Она повернулась как раз вовремя, чтобы увидеть спину последнего в дверях таверны.
Сирдомин фыркнул.
Однако юная женщина держалась храбро. Халат распахнулся — у нее не было пояса — и Спиннок понял, что она едва вошла в возраст. Жрица? Ага, Великий Курган, Искупитель. — Пленник Ночи, — продолжала она голосом, который лишь немногие не согласились бы слушать бесконечно долго, — я здесь не ради себя. Мои спутники были настойчивы; даже если мужество изменило им, нужда осталась не менее важной.
— Они пришли с требованиями, — сказал Сирдомин. — Но права требовать у них нет. Они поняли это, едва увидели меня. Пора и тебе сделать то же, что сделали они.
— Я должна попытаться…
Сирдомин вскочил так резко, что заставил вздрогнуть даже заторможенных Гарстена и Фулдита. Оба испуганно вытаращили глаза.
Но жрица даже не моргнула. — Я должна попытаться, — повторила она, — ради них? не ради себя. Мы осаждены в лагере…

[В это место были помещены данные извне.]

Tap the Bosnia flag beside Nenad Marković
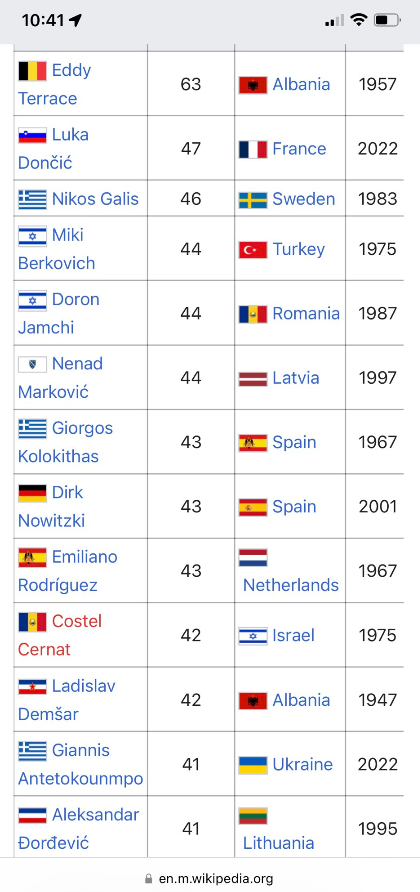[32, 364]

— Нет, — прервал Сирдомин. — У тебя тоже нет права.
— Умоляю, хотя бы выслушай.
Жесткий тон ее слов удивил даже Сирдомина. Гарстен и Фулдит, подхватив кружки и бутылки, торопливо покинули стол.
Спиннок Дюрав встал, слегка поклонившись, и двинулся к выходу. Проходя мимо Ресто (тот замер с кувшином в руках), он сказал чуть слышно: — На мой счет, пожалуйста. Сегодня ночью Сирдомин даже не вспомнит о тебе.
Ресто замигал и не сразу кивнул.
В темноте за дверями «Надрая» Дюрав остановился. Он почти ожидал увидеть толпу пилигримов, но улица была пуста — они действительно ушли, сбежали. Наверное, уже на полпути к лагерю. Да, у последователей Искупителя слишком слабые хребты. «За одним исключением», поправил он себя, когда наружу вышла жрица.
Она прошла десяток шагов и зашаталась, словно ноги не желали ее держать. Затем поплотнее закуталась в халат, сделала еще два, три шага — и остановилась, поворачиваясь в сторону Дюрава.
Он вышел вперед. — Извини, Жрица, — произнес он.
— Ваш друг взял себе кувшин. Намерен сидеть долго. Если вам не все равно, заберите его звона через два — мне не хотелось бы, чтобы он провел остаток ночи на грязном полу.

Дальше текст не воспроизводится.